ГАЗЕТА "ИНФОРМПРОСТРАНСТВО"
АРХИВ АНТОЛОГИИ ЖИВОГО СЛОВА
2006 № 2 (80)

ГЛАВНАЯ ВЕСЬ АРХИВ АНТОЛОГИИ ЖИВОГО СЛОВА АВТОРЫ № 2 (80) 2006 г. ОБЩЕСТВО ПОЛИТИКА КНИГИ ИСТОРИЯ ЗАГРАНИЦА РЕМЕСЛО СЛОВО ГОЛОС ЛИЦА СПОРТ

 

Беседу вел Игорь Дудинский

Копия – тоже шедевр

 

У художника Григория Гинзбурга редчайшая профессия. Он занимается копированием уникальных музейных экспонатов. Такому искусству ни в одном из учебных заведениях не учат. 

 

- Почему?

- Потому что таких как я не должно быть много. Наша работа настолько деликатна, что массовость нам ни к чему. Представляете, если производство двойников величайших шедевров поставить на поток? Рынок мгновенно наводнят фальшивки, и понять, где подлинник, а где подделка, будет невозможно.

- Получается, что вы - больше чем художник. Вам приходится  разбираться еще и в соответствующих технологиях…

- А также в истории мирового искусства, досконально знать музейное дело, современный рынок антиквариата. Чтобы повторить художественное произведение, нужно видеть его, что называется, изнутри. Например, я долгое время занимался реставрацией слепков, хранящихся в Российском государственном гуманитарном университете. Для тех, кто не в курсе дела, напомню, что в РГГУ есть музей, в который Музей изобразительных искусств имени Пушкина передал несколько сотен копий (слепков) скульптур из своего собрания, которые были сделаны под руководством основателя музея профессора Цветаева. Их может прийти и посмотреть каждый желающий. Так вот, попадает мне в руки гипсовая копия. Из нее надо сделать «оригинал». А он хранится, допустим, где-нибудь в Австралии. Я запрашиваю, из чего хоть он сделан. Мне отвечают, что из базальта. Значит, я обязан совершенно точно знать, как выглядит базальт. К тому же необходимо быть виртуозом литейного производства, знать все тонкости декоративной отделки, которые поистине безграничны. Моя задача - уметь имитировать все. Ведь по одной и той же технологии мы делаем и мелкие, и масштабные вещи - в том числе и  садово-парковую скульптуру. Например, во Франции сейчас принята грандиозная государственная программа по замене всех скульптур из национального собрания страны. Там десятки тысяч шедевров только  по четыре метра высотой, не говоря уже о сотнях тысяч более мелких музейных экспонатов.

* * *

| Ваше задание |
Перепишите фрагмент беседы, начав со слов "У художника Григория" и остановившись после слов "заведениях не учат.". Вместо "копированием" поставьте "воспроизведением". Далее идут строки, которые к беседе никакого отношения не имеют.

| Данные о координатах элементов |
* * *

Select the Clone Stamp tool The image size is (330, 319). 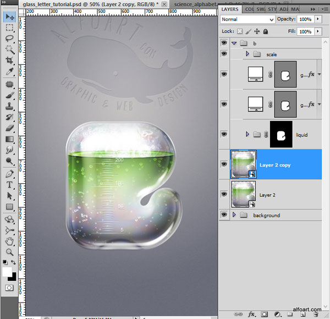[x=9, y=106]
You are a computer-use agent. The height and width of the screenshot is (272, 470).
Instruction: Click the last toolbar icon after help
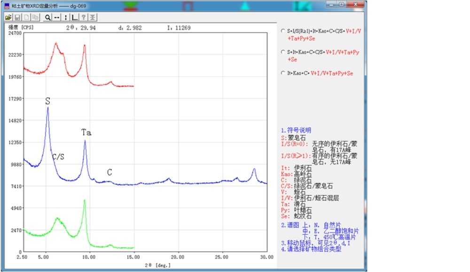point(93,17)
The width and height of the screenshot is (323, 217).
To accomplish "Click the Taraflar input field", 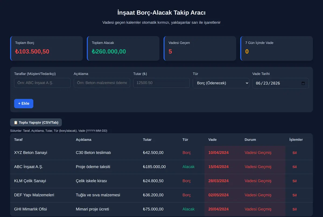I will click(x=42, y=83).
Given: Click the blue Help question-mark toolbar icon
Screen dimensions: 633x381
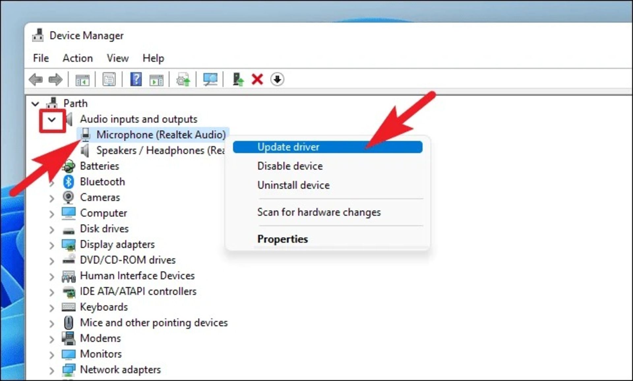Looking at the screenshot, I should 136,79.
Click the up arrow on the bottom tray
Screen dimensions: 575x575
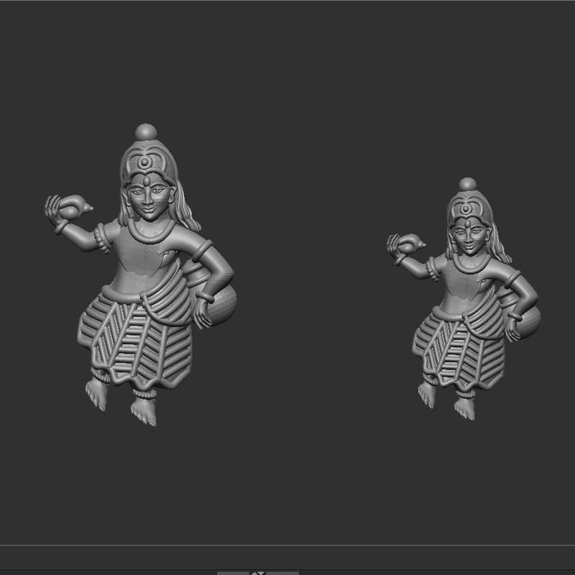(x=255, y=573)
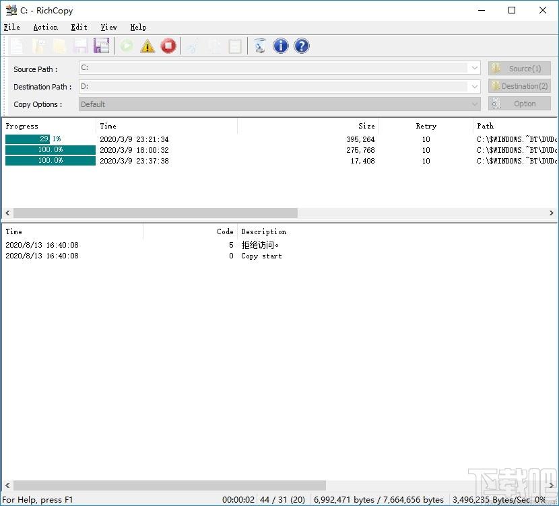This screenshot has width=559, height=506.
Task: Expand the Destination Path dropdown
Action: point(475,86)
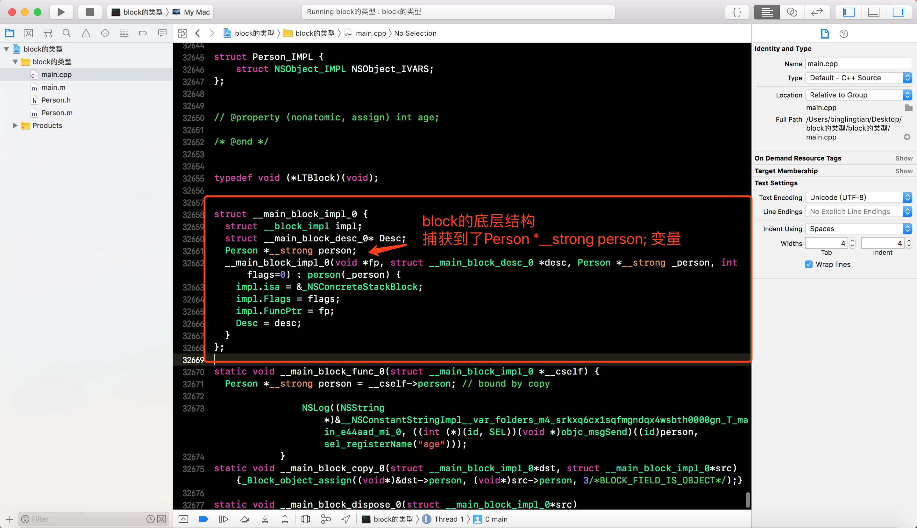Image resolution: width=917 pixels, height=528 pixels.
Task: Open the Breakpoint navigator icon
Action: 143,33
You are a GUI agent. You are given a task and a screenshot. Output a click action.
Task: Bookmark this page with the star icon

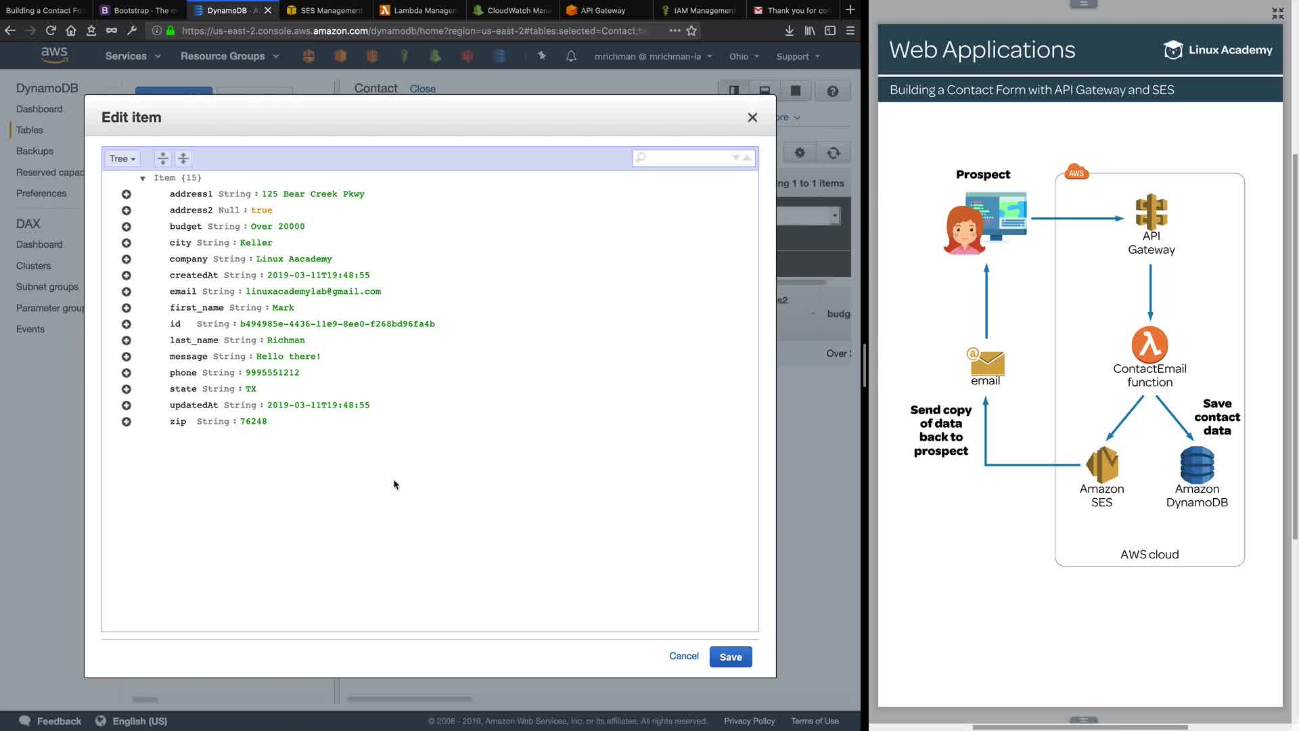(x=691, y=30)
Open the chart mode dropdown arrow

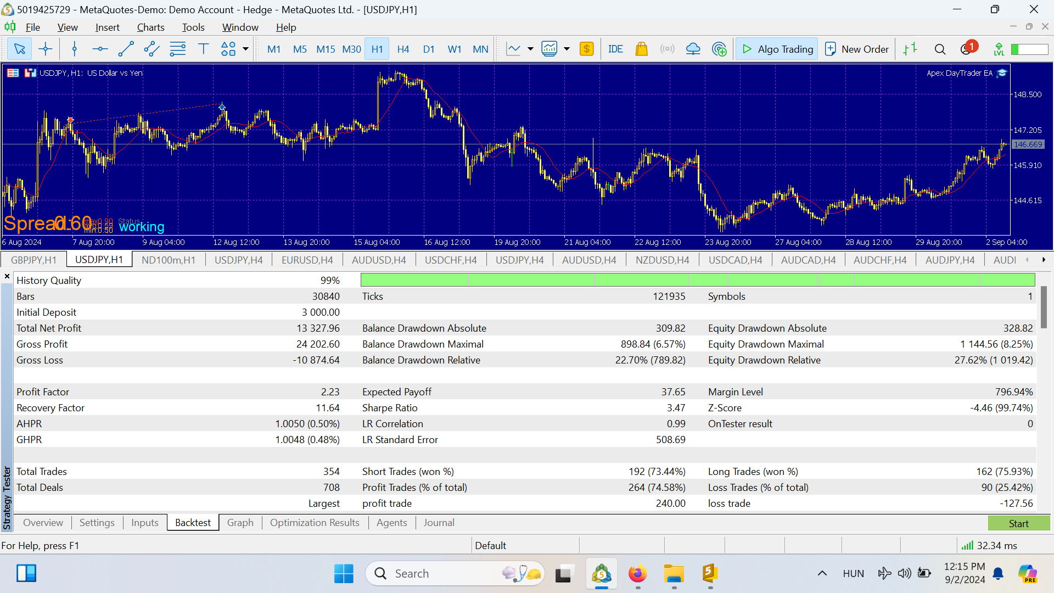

* * *

| Решённое задание |
У художника Григория Гинзбурга редчайшая профессия. Он занимается воспроизведением уникальных музейных экспонатов. Такому искусству ни в одном из учебных заведениях не учат.